The ONE Campaign, an anti-poverty organization he had worked with while an undergraduate at SHU, invited him to see U.S. funded programs that fight extreme poverty and preventable disease in the small, East African nation. Co-founded by singer Bono of the band U2 and backed by 3 million members worldwide, the organization is bi-partisan and works closely with African policy makers and activists to fight extreme poverty in the developing world. Fazzino gladly accepted their offer to see these programs at work.
 
“Rwanda was a transformative experience for me,” says Fazzino of the trip that would help launch his career. On the ground, he saw programs that help poor farmers grow substance and cash crops, develop energy infrastructure, and provide lifesaving anti-retroviral treatments to fight AIDS. These efforts have enjoyed wide support, he notes. “Over the past decade, Republicans and Democrats alike have supported critical programs like The U.S. President's Emergency Plan for AIDS Relief,” he noted in the Hartford Courant  - all for less than 1% of the total U.S. budget.

Not long after arriving back from Rwanda, Fazzino formally joined ONE’s team in Washington, D.C. to coordinate the Campus Challenge program and subsequent lobby and advocacy days for ONE members who participate in the program. “College campuses are a natural place to engage with students who are still shaping their world view,” he said. “Given its emphasis on social justice, Sacred Heart was a natural fit for the program.”

Michael had brought the ONE Campus Challenge program to Sacred Heart in 2007, where it attracted more than 1,000 members and was consistently ranked as one of the most active chapters in the nation. Fazzino coordinated many projects for the chapter, including a massive letter writing campaigns to then Senators Dodd and Lieberman to support U.S. funded international development programs. “We were really evangelizing foreign development – so few people know of the unbelievable return on investment of these programs.”

After three years and two promotions, Fazzino is now responsible for project-managing U.S. focused campaigns at ONE as well as the office of the U.S. Executive Director. ONE’s current campaign on energy is particularly exciting for him, having seen infrastructure for methane gas extraction being built on Lake Kivu, Africa’s sixth-largest lake.  “Seven in ten people in sub-Saharan Africa don’t have access to electricity,” he says, citing ONE’s work.  “That’s a huge barrier to success. Without electricity, you can’t refrigerate lifesaving vaccines. Students can’t study after dark. I wouldn’t have done nearly as well at SHU if I had been forced to spend my nights studying by flashlight or a streetlamp.”

Fazzino did indeed do well at SHU – with interests going well beyond international advocacy. He founded the on-campus thrift store – a community partnership which re-sold student’s donated items in an effort to eliminate waste and provide affordable products to low-income residents in Greater Bridgeport community, which went on to win the 2010 State of Connecticut Higher Education Community Service Award. He also wrote award-winning papers such as “Millard Fillmore: Inspired Life, Uninspired Presidency,” and is quoted in Government and Politics Professor Steven Michel’s “The Case Against Democracy.”

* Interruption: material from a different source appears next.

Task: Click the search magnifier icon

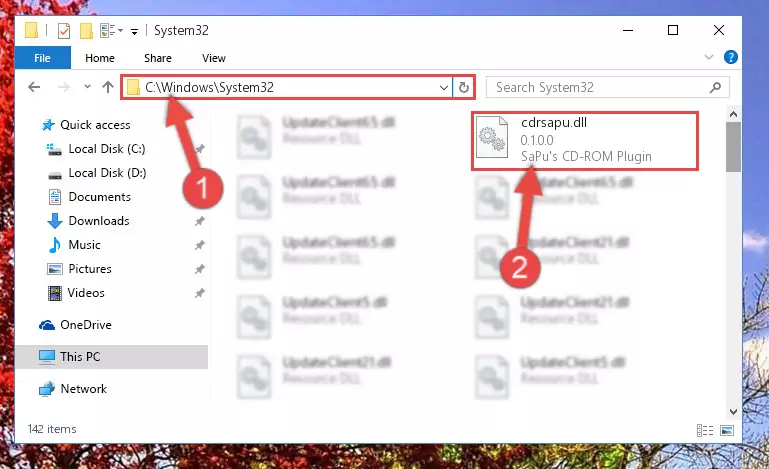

If past success is any indicator of future performance, Fazzino has an exciting path ahead of him. He intends to continue working in international development, and has a particular interest in bridging the divide between the private and public sectors. He also notes that he’ll continue giving back to the community in innovative ways. “Sacred Heart helped open a lot of doors for me, so I’m delighted to be in the position to begin to return the favor.”